The Faculty of Science offers Masters and PhD degrees in 16 graduate programs.

==Deans of Science==

| Dean | Years served |
|---|---|
| Maureen MacDonald | 2017- |
| Bruce Milliken (Acting) | 2016-2017 |
| Robert L. Baker | 2013-2016 |
| Peter G. Sutherland (Acting) | 2012-2013 |
| John P. Capone | 2005-2012 |
| Peter G. Sutherland | 1996-2005 |
| Harvey P. Weingarten | 1995-1996 |
| Robert H. McNutt | 1989-1995 |
| Ronald F. Childs | 1984-1989 |
| Donald W. Sprung | 1975-1984 |
| Dennis R. McCalla | 1967-1972 |
| Ronald P. Graham | 1962-1967 |

==Scientific Research==

There are currently 6 Funded and Endowed Research Chairs, 19 Canada Research Chairs, and 3 Faculty of Science Research Chairs in the Faculty of Science.

==Centres, Institutes and Facilities==
The Faculty of Science hosts or supports several research-based centres and institutes that feature integrated, multi-disciplinary work.
- Biointerfaces Institute uses high-throughput methods to better understand the interface between biological and synthetic materials. By studying how biological systems respond to synthetic materials, and vice versa, the Institute seeks to expand our ability to create better biosensors and medical implants, among other applications.
- Brockhouse Institute for Material Research is named after Nobel Prize winner Bertram Brockhouse and is dedicated to materials research, development and analysis.

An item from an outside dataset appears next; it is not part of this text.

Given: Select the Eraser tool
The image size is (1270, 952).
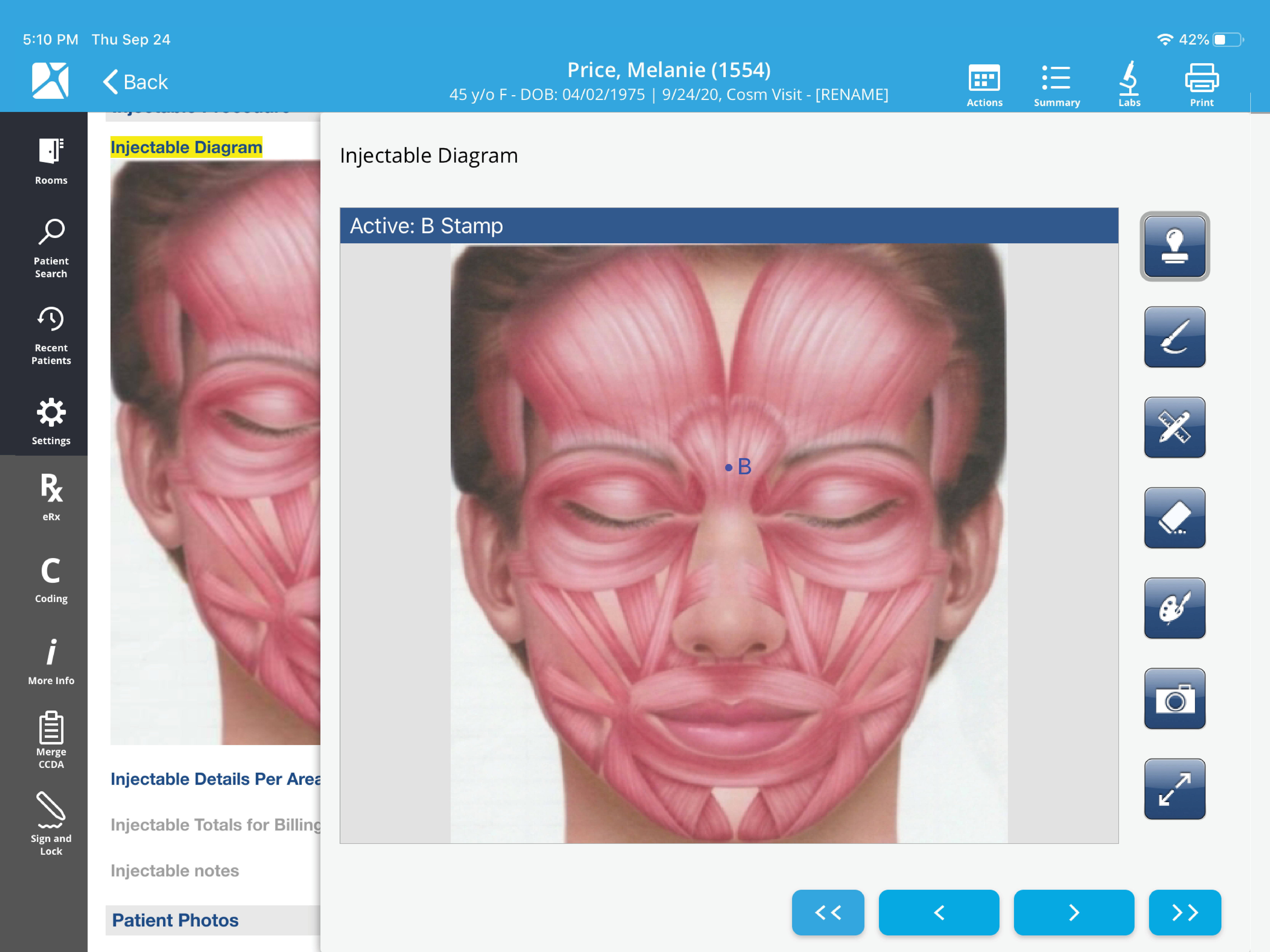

Facilities include the Canadian Centre for Electron Microscopy (CCEM), Centre for Crystal Growth, McMaster Analytical X-ray Diffraction Facility, and the Photonics Research Laboratories.
- McMaster Centre for Climate Change is a multidisciplinary research centre with the established goal of bringing together researchers to study and model climate processes, the effects of climate change, and their possible mitigation.
- McMaster Institute for Music and Mind, where scientists, researchers, and musicians study questions about the physical structure, evolution, neural processing, performance, and perception of music, dance and media arts.
- McMaster Institute for Transportation and Logistics (MITL) was created to work with business and government partners to improve the efficiency of transportation systems and the competitiveness of the logistics/manufacturing sector.
- Nuclear Research Building, McMaster Nuclear Reactor
- Thode Library of Science and Engineering
- Origins Institute conducts transdisciplinary research to study fundamental questions in science. Areas of exploration include the origin of life and astrobiology, astrophysics, the origins of dark matter and dark energy in the universe, and the beginnings of life.
- Physical Activity Centre of Excellence (PACE) is an exercise research and training centre. Researchers study ways to improve health and well-being among older adults and people with chronic disease or disability.